Specifying service resources

Resources can be specified on a per-deployment basis and, if we want, in fractional units, via the ray_actor_options parameter on the @serve.deployment decorator.

As a realistic example, we can upgrade the “hello world” chatbot to use a Huggingface LLM employing GPU resources.

@serve.deployment(ray_actor_options={'num_gpus': 0.5})
class Chat:
    def __init__(self, model: str):
        # configure stateful elements of our service such as loading a model
        self._tokenizer = AutoTokenizer.from_pretrained(model)
        self._model =  AutoModelForSeq2SeqLM.from_pretrained(model).to(0)

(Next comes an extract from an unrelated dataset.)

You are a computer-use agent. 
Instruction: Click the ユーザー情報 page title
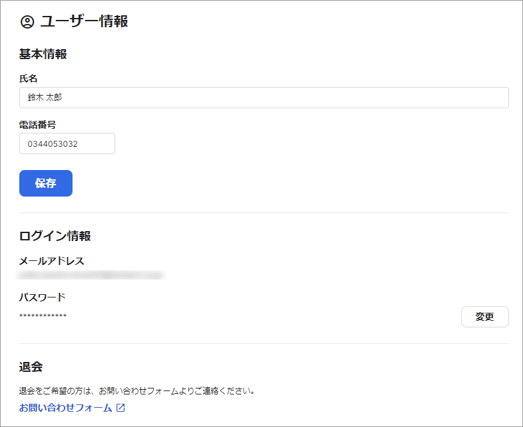tap(84, 22)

    async def __call__(self, request: Request) -> dict:
        # path to handle HTTP requests
        data = await request.json()
        data = json.loads(data)
        # after decoding the payload, we delegate to get_response for logic
        return {'response': self.get_response(data['user_input'], data['history']) }
    
    def get_response(self, user_input: str, history: list[str]) -> str:
        # this method receives calls directly (from Python) or from __call__ (from HTTP)
        history.append(user_input)
        # the history is client-side state and will be a list of raw strings;
        # for the default config of the model and tokenizer, history should be joined with '</s><s>'
        inputs = self._tokenizer('</s><s>'.join(history), return_tensors='pt').to(0)
        reply_ids = self._model.generate(**inputs, max_new_tokens=500)
        response = self._tokenizer.batch_decode(reply_ids.cpu(), skip_special_tokens=True)[0]
        return response

Resources can include

• num_cpus
• num_gpus
• resources dictionary containing custom resources
  • custom resources are tracked and accounted as symbols (or tags) in order to match actors to workers

Example

@serve.deployment(ray_actor_options={'num_cpus' : 2, 'num_gpus' : 2, resources : {"my_super_accelerator": 1}})
class Demo:
    ...

The purpose of the declarative resource mechanism is to allow Ray to place code on suitable nodes in a heterogeneous cluster without our having know which nodes have which resources to where our code should run.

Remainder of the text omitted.